Stored items:

Content starts

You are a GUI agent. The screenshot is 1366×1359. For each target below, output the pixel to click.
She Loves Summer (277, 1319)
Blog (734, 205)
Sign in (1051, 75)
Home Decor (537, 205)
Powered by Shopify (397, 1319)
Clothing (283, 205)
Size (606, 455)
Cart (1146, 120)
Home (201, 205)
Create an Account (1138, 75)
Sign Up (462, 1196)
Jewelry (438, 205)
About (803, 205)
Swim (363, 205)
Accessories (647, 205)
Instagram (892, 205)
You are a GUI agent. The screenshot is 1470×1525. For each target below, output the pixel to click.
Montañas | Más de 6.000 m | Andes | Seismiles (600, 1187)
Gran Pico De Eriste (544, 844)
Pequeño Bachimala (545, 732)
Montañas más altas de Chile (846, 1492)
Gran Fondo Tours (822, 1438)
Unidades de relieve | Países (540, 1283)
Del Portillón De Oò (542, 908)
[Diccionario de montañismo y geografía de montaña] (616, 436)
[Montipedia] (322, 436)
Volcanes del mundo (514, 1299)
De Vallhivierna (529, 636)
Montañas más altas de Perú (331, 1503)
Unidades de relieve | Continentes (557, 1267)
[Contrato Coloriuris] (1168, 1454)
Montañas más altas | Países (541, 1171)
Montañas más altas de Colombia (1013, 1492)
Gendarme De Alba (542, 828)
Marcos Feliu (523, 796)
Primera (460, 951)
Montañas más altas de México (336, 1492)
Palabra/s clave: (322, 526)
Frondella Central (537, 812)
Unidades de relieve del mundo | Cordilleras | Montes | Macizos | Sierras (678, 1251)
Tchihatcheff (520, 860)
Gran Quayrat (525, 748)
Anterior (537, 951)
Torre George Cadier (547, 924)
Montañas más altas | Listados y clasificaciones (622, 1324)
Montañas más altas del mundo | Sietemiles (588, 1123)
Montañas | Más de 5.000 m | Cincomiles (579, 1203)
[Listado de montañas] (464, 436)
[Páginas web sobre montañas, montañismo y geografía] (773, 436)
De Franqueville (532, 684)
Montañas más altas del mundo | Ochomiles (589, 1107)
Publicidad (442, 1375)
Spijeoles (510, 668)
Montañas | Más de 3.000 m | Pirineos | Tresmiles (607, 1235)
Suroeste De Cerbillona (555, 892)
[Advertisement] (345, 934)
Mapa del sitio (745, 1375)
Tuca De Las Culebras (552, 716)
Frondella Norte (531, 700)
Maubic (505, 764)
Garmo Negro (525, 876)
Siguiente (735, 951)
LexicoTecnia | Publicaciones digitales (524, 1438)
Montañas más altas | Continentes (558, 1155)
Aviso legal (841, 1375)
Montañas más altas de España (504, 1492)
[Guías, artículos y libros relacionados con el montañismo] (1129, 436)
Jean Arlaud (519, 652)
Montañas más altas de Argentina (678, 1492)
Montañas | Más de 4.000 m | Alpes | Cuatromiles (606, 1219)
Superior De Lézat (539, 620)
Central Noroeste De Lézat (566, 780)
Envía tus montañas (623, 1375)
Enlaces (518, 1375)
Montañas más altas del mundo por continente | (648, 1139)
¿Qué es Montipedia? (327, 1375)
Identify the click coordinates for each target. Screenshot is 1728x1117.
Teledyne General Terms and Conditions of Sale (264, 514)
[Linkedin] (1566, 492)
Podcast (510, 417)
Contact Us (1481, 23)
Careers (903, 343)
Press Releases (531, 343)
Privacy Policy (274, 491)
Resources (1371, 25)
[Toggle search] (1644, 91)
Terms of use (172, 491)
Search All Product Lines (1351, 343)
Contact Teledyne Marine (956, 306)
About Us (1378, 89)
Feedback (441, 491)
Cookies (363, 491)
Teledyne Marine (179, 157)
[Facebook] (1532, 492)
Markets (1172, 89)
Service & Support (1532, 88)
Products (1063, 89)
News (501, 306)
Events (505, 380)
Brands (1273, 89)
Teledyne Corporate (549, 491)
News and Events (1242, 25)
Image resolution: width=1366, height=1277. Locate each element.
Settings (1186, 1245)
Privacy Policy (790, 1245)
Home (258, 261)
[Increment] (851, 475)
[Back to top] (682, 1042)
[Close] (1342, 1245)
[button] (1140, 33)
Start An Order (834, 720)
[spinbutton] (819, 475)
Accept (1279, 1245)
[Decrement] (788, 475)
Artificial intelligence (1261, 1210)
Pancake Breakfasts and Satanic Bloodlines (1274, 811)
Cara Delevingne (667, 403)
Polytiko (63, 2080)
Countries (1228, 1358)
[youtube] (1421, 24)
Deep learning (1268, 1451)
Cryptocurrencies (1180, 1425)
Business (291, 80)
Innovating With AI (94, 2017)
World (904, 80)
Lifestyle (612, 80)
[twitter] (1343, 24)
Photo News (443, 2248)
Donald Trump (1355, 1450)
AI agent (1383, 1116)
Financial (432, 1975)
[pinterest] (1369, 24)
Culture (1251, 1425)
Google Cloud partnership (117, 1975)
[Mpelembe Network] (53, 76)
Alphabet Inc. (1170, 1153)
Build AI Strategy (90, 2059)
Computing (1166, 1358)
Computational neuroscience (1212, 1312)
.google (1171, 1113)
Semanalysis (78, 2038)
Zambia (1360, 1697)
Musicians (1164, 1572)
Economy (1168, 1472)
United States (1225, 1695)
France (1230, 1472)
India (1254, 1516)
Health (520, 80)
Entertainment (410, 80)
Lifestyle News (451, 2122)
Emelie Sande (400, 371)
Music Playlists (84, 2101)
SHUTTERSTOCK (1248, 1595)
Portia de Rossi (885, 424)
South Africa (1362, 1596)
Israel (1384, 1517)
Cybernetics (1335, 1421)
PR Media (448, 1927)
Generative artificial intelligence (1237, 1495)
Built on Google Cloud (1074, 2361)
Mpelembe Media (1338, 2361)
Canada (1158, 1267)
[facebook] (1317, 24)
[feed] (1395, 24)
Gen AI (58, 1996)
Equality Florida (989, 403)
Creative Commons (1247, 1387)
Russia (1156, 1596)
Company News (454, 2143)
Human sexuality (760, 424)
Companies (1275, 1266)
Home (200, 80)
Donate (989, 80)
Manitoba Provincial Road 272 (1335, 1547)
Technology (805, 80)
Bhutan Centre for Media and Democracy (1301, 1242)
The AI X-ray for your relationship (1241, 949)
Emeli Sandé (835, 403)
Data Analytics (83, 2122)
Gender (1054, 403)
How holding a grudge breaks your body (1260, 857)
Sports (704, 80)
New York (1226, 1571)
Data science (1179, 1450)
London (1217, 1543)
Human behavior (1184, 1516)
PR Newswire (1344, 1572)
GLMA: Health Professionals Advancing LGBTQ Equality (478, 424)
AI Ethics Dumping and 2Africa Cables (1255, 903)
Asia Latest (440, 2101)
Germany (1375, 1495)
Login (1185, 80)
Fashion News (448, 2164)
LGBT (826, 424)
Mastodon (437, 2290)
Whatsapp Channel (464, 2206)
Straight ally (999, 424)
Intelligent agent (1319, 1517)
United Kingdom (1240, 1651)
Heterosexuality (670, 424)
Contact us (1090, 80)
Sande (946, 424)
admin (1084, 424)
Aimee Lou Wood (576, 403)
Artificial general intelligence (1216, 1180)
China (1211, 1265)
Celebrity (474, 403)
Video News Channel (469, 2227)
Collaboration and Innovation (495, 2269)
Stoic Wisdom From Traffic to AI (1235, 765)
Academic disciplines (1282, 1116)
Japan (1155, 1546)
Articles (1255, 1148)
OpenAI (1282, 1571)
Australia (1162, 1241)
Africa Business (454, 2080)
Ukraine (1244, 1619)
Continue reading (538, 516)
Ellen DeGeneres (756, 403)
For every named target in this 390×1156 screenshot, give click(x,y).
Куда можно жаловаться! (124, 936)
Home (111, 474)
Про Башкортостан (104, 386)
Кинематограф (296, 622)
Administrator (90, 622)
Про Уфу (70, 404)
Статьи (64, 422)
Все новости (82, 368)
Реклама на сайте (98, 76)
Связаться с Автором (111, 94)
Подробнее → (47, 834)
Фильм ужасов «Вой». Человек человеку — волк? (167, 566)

Content ends

About this exercise –
Starting at the line that contains "Collaboration and Innovation (495, 2269)", write out every line through the end of the entries, exactly and with nothing added.

Solution to the exercise –
Collaboration and Innovation (495, 2269)
Stoic Wisdom From Traffic to AI (1235, 765)
Academic disciplines (1282, 1116)
Japan (1155, 1546)
Articles (1255, 1148)
OpenAI (1282, 1571)
Australia (1162, 1241)
Africa Business (454, 2080)
Ukraine (1244, 1619)
Continue reading (538, 516)
Ellen DeGeneres (756, 403)
For every named target in this 390×1156 screenshot, give click(x,y).
Куда можно жаловаться! (124, 936)
Home (111, 474)
Про Башкортостан (104, 386)
Кинематограф (296, 622)
Administrator (90, 622)
Про Уфу (70, 404)
Статьи (64, 422)
Все новости (82, 368)
Реклама на сайте (98, 76)
Связаться с Автором (111, 94)
Подробнее → (47, 834)
Фильм ужасов «Вой». Человек человеку — волк? (167, 566)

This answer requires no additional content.